### WORK INSTRUCTION
Exactly as they stand, set down all of the records again.

Start of Block

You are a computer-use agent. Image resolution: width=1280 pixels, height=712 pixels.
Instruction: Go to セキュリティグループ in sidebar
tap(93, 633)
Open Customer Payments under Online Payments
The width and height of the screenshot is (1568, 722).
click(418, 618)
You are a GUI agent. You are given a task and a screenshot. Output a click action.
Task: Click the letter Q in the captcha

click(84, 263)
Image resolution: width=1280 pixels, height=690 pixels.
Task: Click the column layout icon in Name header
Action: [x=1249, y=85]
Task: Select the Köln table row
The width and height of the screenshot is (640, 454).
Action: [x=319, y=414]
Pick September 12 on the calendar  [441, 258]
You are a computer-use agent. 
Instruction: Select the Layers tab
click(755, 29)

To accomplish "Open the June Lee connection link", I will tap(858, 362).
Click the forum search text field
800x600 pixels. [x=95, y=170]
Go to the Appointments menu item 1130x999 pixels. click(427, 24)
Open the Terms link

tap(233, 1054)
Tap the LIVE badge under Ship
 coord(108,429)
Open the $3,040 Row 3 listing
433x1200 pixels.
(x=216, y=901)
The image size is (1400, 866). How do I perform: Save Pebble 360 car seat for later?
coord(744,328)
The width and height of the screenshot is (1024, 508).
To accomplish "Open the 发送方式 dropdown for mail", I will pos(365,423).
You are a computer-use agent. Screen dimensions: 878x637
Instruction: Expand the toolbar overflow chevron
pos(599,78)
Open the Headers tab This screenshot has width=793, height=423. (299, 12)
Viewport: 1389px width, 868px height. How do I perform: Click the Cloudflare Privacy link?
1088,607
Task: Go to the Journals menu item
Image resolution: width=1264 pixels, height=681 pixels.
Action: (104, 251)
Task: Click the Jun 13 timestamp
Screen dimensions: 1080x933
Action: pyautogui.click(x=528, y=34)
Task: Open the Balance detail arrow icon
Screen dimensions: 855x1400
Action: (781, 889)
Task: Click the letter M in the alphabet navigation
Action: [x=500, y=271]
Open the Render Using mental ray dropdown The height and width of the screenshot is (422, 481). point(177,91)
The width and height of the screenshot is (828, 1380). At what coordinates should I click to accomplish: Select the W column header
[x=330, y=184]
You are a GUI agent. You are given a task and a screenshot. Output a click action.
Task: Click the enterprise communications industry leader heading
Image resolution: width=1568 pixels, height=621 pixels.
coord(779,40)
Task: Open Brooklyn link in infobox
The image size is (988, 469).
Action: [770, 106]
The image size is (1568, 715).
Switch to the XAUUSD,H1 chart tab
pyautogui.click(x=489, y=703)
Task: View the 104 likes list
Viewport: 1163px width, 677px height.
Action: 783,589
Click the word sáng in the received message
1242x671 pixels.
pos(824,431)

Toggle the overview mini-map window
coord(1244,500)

End of Block

### RESPONSE AREA
You are a computer-use agent. Image resolution: width=1280 pixels, height=712 pixels.
Instruction: Go to セキュリティグループ in sidebar
tap(93, 633)
Open Customer Payments under Online Payments
The width and height of the screenshot is (1568, 722).
click(418, 618)
You are a GUI agent. You are given a task and a screenshot. Output a click action.
Task: Click the letter Q in the captcha

click(84, 263)
Image resolution: width=1280 pixels, height=690 pixels.
Task: Click the column layout icon in Name header
Action: [x=1249, y=85]
Task: Select the Köln table row
The width and height of the screenshot is (640, 454).
Action: [x=319, y=414]
Pick September 12 on the calendar  [441, 258]
You are a computer-use agent. 
Instruction: Select the Layers tab
click(755, 29)

To accomplish "Open the June Lee connection link", I will tap(858, 362).
Click the forum search text field
800x600 pixels. [x=95, y=170]
Go to the Appointments menu item 1130x999 pixels. click(427, 24)
Open the Terms link

tap(233, 1054)
Tap the LIVE badge under Ship
 coord(108,429)
Open the $3,040 Row 3 listing
433x1200 pixels.
(x=216, y=901)
The image size is (1400, 866). How do I perform: Save Pebble 360 car seat for later?
coord(744,328)
The width and height of the screenshot is (1024, 508).
To accomplish "Open the 发送方式 dropdown for mail", I will pos(365,423).
You are a computer-use agent. Screen dimensions: 878x637
Instruction: Expand the toolbar overflow chevron
pos(599,78)
Open the Headers tab This screenshot has width=793, height=423. (299, 12)
Viewport: 1389px width, 868px height. How do I perform: Click the Cloudflare Privacy link?
1088,607
Task: Go to the Journals menu item
Image resolution: width=1264 pixels, height=681 pixels.
Action: (104, 251)
Task: Click the Jun 13 timestamp
Screen dimensions: 1080x933
Action: pyautogui.click(x=528, y=34)
Task: Open the Balance detail arrow icon
Screen dimensions: 855x1400
Action: (781, 889)
Task: Click the letter M in the alphabet navigation
Action: [x=500, y=271]
Open the Render Using mental ray dropdown The height and width of the screenshot is (422, 481). point(177,91)
The width and height of the screenshot is (828, 1380). At what coordinates should I click to accomplish: Select the W column header
[x=330, y=184]
You are a GUI agent. You are given a task and a screenshot. Output a click action.
Task: Click the enterprise communications industry leader heading
Image resolution: width=1568 pixels, height=621 pixels.
coord(779,40)
Task: Open Brooklyn link in infobox
The image size is (988, 469).
Action: [770, 106]
The image size is (1568, 715).
Switch to the XAUUSD,H1 chart tab
pyautogui.click(x=489, y=703)
Task: View the 104 likes list
Viewport: 1163px width, 677px height.
Action: 783,589
Click the word sáng in the received message
1242x671 pixels.
pos(824,431)

Toggle the overview mini-map window
coord(1244,500)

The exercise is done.